Cebu City Mayor Tomas Osmeña has already agreed during last Monday’s Court of Appeals (CA) hearing that the city should stop dumping its garbage in the landfill if the CA would rule on the granting of a Temporary Environmental Protection Order (Tepo) against the operation of the landfill.
More time
Osmeña, however, asked for more time for the city to look for an alternative site to dump its garbage.
He asked that the city be allowed to operate the landfill until January 1 next year.
He said that the city would still need to look for a budget, realign it and at the same time put interested landfill owners and transporters through public bidding so that the city could go for the lowest bidder.
“But that would depend if it’s under my control. If the council sits on it, then that’s beyond my control,” Osmeña said in an interview yesterday.
Garganera said, though, that he would want the city to already close the landfill immediately.

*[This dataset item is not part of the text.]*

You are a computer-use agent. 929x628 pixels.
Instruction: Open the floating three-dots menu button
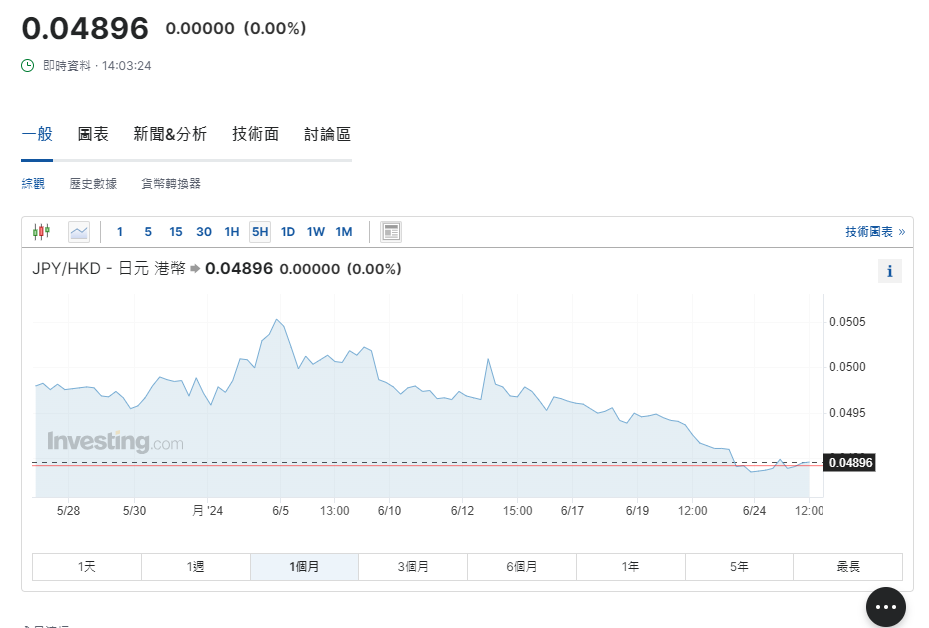coord(885,607)
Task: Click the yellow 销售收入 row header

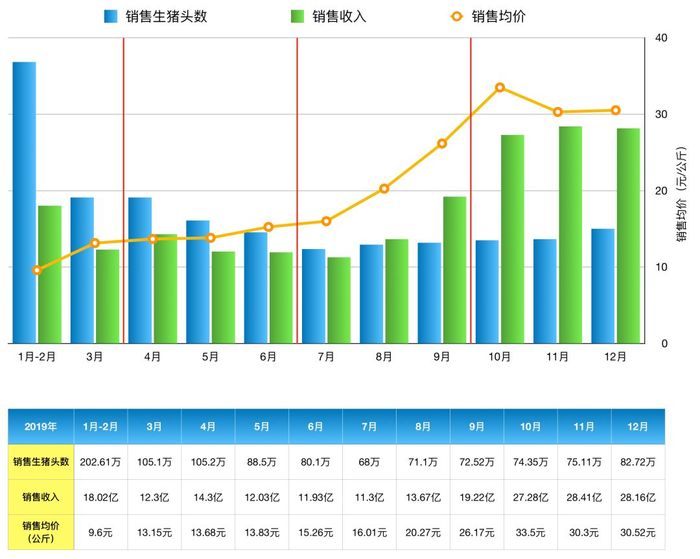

This is why he said he will just submit his position paper to the CA justices and wait for their resolution on his petition for the granting of the Tepo.
He said he was not planning to sit with the mayor, and he would just let the Department of Environment and Natural Resources (DENR) to come up with an agreed timeline on stopping the dumping of garbage in the landfill.
Certification
Garganera said the owners of the private landfill in Consolacion town had even issued a certification that they would be willing to continue accepting the city’s trash and discuss details to convince the mayor to dump the city’s garbage there.
He also said that they would be willing to set aside, at the moment, the P32-million dues that the city owed them so that they could properly discuss the dumping of the city’s waste in their facility again.
“He’s (Osmeña’s) just making it sound so difficult,” Garganera said.
The executive department has included a P600-million proposal for the closure and rehabilitation of the landfill under its proposed P7.2-billion budget for 2017.”
Cebu City Councilor Raymond Garcia, who is the vice chairperson of the council’s Committee on Budget and Finance, said that while he welcomed the mayor’s pronouncement on the stopping of the dumping of garbage in Inayawan, his proposal still had to be discussed.